## Page extract:
Showing posts with label bullying. Show all posts
Showing posts with label bullying. Show all posts

Tuesday, October 23, 2012

On Civility




Lately, there’s been a lot of talk about bullying in schools, something I experienced, well, a lot. From fourth to eighth grades I was a verbal punching bag for about ten percent of the students and even a few teachers, while the other ninety percent did pretty much nothing no matter how many times I went to the guidance counselors and principals. Seriously, it was to the point that the one time someone stood up for me I was stunned into silence because holy crap, someone with confidence was telling a jerk to shut up and he listened.

But it some ways, I got off easy. Back then (waaaaay long ago, in the nineties) the internet was only partially integrated into our lives. No Facebook, no Myspace, no pages made to make fun of me. And for that I am insanely grateful. I mean, online anonymity is possibly the worst invention for the oversensitive. Have you ever read the comments at the bottom of a news story? That. All the bullies have been given the freedom to behave their worst on a wide scale. How’s that for a Halloween scary story?

So it follows that school bullies plus internet equals bad news. There’s no escape at home anymore, no respite from the pain. Twenty-four seven the immature dillholes who have it out for you can shit on your reputation and remind you that you’re worthless.

Collected data:
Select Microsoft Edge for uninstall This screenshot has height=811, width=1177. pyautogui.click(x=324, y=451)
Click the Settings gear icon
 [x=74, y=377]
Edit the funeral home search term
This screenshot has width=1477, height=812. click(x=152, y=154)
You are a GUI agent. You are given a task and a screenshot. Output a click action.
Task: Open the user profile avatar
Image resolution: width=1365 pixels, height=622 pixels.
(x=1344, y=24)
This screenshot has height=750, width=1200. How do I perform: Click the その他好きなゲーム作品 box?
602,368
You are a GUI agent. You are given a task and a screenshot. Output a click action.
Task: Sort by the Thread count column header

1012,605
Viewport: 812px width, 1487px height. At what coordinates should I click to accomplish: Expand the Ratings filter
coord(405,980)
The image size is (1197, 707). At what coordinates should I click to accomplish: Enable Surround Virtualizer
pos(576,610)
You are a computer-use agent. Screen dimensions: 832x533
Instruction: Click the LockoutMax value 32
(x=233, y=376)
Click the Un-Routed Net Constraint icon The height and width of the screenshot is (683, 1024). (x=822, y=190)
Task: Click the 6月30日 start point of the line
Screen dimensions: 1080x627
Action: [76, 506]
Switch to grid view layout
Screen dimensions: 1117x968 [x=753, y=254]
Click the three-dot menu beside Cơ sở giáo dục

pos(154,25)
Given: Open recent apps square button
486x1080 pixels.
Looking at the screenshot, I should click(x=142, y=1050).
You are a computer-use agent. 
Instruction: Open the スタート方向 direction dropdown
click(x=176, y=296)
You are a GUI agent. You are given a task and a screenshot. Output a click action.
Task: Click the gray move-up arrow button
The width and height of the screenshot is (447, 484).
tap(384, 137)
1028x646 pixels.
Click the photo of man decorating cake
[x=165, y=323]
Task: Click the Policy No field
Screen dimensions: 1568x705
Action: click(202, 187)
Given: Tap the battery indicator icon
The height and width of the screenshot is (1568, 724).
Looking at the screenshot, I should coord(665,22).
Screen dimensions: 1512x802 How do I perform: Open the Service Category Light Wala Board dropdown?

## Your tasks:
(a) In the blog post on civility, which grades does the writer say they spent as a verbal punching bag?
(b) Turn the records, from the line with "Click the Un-Routed" up to and including the last line of the records, into a numbered list, leaving out blank lines.
The records are unrelated to the blog post.

## Responses by task:
(a) Fourth through eighth grades.

(b)
1. Click the Un-Routed Net Constraint icon The height and width of the screenshot is (683, 1024). (x=822, y=190)
2. Task: Click the 6月30日 start point of the line
3. Screen dimensions: 1080x627
4. Action: [76, 506]
5. Switch to grid view layout
6. Screen dimensions: 1117x968 [x=753, y=254]
7. Click the three-dot menu beside Cơ sở giáo dục
8. pos(154,25)
9. Given: Open recent apps square button
10. 486x1080 pixels.
11. Looking at the screenshot, I should click(x=142, y=1050).
12. You are a computer-use agent. 
13. Instruction: Open the スタート方向 direction dropdown
14. click(x=176, y=296)
15. You are a GUI agent. You are given a task and a screenshot. Output a click action.
16. Task: Click the gray move-up arrow button
17. The width and height of the screenshot is (447, 484).
18. tap(384, 137)
19. 1028x646 pixels.
20. Click the photo of man decorating cake
21. [x=165, y=323]
22. Task: Click the Policy No field
23. Screen dimensions: 1568x705
24. Action: click(202, 187)
25. Given: Tap the battery indicator icon
26. The height and width of the screenshot is (1568, 724).
27. Looking at the screenshot, I should coord(665,22).
28. Screen dimensions: 1512x802 How do I perform: Open the Service Category Light Wala Board dropdown?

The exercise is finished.